The Salt Lake City company formerly known as Envirocare of Utah on Tuesday announced an advertising campaign in which it will criticize the Skull Valley proposal and argue that it has a recycling technology that is a better solution for the used fuel rods.

EnergySolutions bought the rights to the reprocessing technology from a British company in February.

"Recycling is the right thing to do for America and will make the (Private Fuel Storage) proposal for Utah obsolete," said Steve Creamer, EnergySolutions president and chief executive officer.

Last fall, EnergSolutions began buying other nuclear-service companies and now holds contracts to manage nuclear waste at power plants, minimize nuclear waste and clean up contaminated sites.

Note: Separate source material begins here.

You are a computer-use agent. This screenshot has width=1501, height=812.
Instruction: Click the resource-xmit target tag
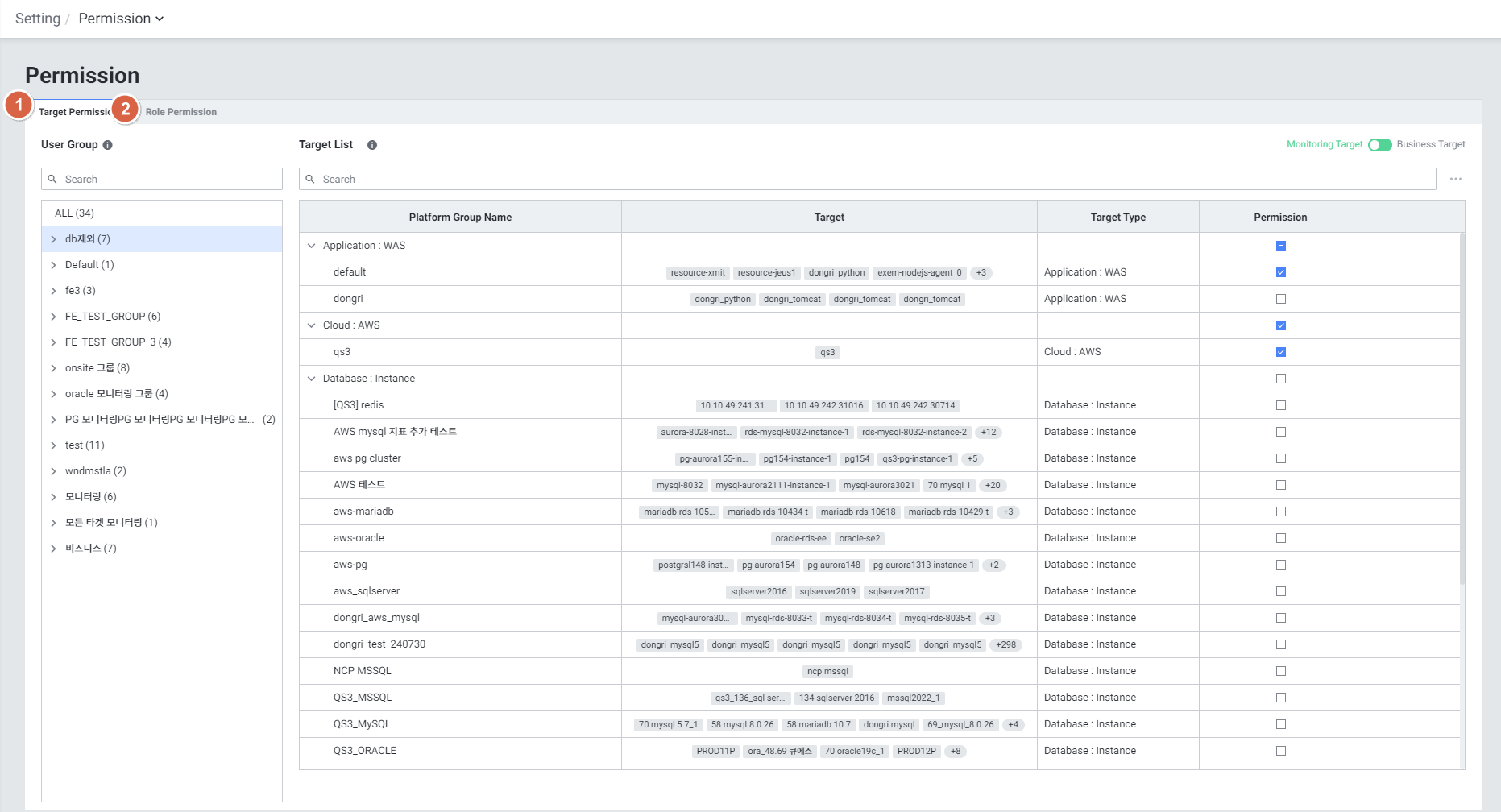698,273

Private Fuel Storage, a consortium of power utilities with nuclear reactors, won a license from the U.S. Nuclear Regulatory Commission to build and operate an interim storage facility on the Indian reservation about 45 miles southwest of Salt Lake City.

State officials and Utah's congressional delegation and have fought the project. Their attempts to halt it have included creation of a wilderness area in the path of a likely railroad route to the reservation.

PFS spokeswoman Sue Martin said, "PFS and its members are potential customers of EnergySolutions, so I think it's odd to oppose us so publicly."

Creamer said, "The utilities that comprise PFS are our friends in the nuclear energy industry. They have a legitimate need to close the fuel cycle by finding a permanent solution to dealing with spent fuel."

The U.S. Department of Energy issued a request last month for parties to submit expressions of interest in a nuclear fuel reprocessing project.

The project, called the Global Nuclear Energy Partnership Technical Demonstration Program, is to propose and evaluate sites that would be suitable for demonstrating advanced nuclear fuel reprocessing.

"Because EnergySolutions is the only American-owned company with proven recycling technology, we plan to be a major player in the recycling industry," Creamer said. "Our system has over a 30-year track record in England of successfully recycling spent nuclear fuel."

More than 95 percent of spent fuel can be reprocessed and reused, EnergySolutions said.

Martin said recycling could be part of the long-term solution, but it will take years to develop, and PFS's plan to store the waste on the Goshute land is the best short-term solution.

Jason Groenewold, executive director of the Healthy Environment Alliance of Utah, called nuclear reprocessing "fool's gold" that has a long history of failing.

He said plutonium has been found in the teeth of children who live near the Sellafield plant in Britain and robots are being used to clean up the most recent operations accident there.

"The only thing that is proven about reprocessing is that it doesn't work," he said. "It creates enormous risk to the public health. It costs an arm and a leg, and it does not solve the disposal problem."

Creamer said the problem at Sellafield was due to improper operations and not poor design.

EnergySolutions said earlier this month that it would not propose the recycling plant for Utah.